A expectativa era grande: um filme sobre Phil Spector, estrelado por Al Pacino e escrito e dirigido por David Mamet. Foi exibido pela HBO sábado e será reprisado diversas vezes nas próximas semanas.
Mas que decepção: o que poderia ter sido um mergulho na mente atormentada de um dos maiores gênios do pop virou um telefilme policial de quinta categoria.
Se você não conhece Phil Spector, leia este texto, que fiz há alguns meses.
No filme, Al Pacino interpreta Spector e Helen Mirren (“A Rainha”) faz Linda Kenney Baden, a advogada que o defende.
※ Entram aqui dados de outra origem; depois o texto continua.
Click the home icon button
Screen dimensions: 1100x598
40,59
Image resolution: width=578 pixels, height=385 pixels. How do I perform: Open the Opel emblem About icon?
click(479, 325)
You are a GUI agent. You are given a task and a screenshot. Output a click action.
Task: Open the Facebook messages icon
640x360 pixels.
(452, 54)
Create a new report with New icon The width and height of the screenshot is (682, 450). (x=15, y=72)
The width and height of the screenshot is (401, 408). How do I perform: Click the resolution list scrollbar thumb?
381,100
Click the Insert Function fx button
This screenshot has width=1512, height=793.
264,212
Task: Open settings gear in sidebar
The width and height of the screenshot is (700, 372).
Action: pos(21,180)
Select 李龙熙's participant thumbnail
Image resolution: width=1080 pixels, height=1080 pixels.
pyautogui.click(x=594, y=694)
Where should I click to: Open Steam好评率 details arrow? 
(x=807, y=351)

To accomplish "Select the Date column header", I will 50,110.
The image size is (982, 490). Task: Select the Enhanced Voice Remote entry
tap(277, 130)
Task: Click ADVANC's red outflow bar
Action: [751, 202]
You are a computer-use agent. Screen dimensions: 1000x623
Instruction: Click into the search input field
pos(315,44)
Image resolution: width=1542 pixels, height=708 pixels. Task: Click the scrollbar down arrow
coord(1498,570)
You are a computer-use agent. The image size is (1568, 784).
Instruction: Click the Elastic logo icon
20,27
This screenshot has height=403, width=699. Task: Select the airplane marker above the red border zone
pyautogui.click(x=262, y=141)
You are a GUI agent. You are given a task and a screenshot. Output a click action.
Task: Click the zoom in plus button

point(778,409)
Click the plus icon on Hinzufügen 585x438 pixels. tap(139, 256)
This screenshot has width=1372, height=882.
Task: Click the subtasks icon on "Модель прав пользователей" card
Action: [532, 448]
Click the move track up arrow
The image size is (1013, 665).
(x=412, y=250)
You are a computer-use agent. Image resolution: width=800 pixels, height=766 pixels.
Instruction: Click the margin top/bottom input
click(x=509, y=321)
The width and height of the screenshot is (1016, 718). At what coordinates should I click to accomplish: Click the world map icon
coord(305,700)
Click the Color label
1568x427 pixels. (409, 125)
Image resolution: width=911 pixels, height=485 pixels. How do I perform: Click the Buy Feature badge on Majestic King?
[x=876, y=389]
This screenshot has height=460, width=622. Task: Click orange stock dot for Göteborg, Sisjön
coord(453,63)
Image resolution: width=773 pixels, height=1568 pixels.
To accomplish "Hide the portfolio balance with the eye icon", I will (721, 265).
O destino de Spector não é segredo: ele foi condenado a um mínimo de 19 anos de cadeia pelo assassinato de Lana Clarkson, uma garçonete. Spector levou Lana para seu “castelo” e a matou com um tiro.
Se o fim da história já é sabido, por que David Mamet resolveu fazer um filme “de tribunal”, tentando criar suspense? Não teria sido mais desafiador e bacana tentar explicar o que levou Spector a ser o que é?
A vida de Phil Spector foi marcada por extremos: no campo profissional, só triunfos: nenhum produtor da história da música pop chegou perto da sua genialidade e inventividade. No campo pessoal e afetivo, sua vida foi uma sucessão de tragédias: o pai cometeu suicídio em 1949, quando Phil tinha 10 anos. Seu casamento com Ronnie Spector terminou em brigas e processos. Phil virou um recluso, morando num castelo em Los Angeles e colecionando armas.
Tudo isso é dito em “Phil Spector”, mas não explorado. Há UMA recriação de uma cena do passado de Spector, a famosa história em que ele deu um tiro no teto do estúdio, para chamar a atenção dos músicos.
Ninguém estava esperando um documentário sobre Spector. Este já existe e é muito bom: “The Agony and Ecstasy of Phil Spector” (2009), de Vikram Jayanti. Mas David Mamet bem que poderia ter tentado explorar a psique de Phil Spector, em vez de ficar falando de provas, sangue e balística. Isso já foi decidido. O que ninguém consegue explicar até hoje é de onde veio Phil Spector.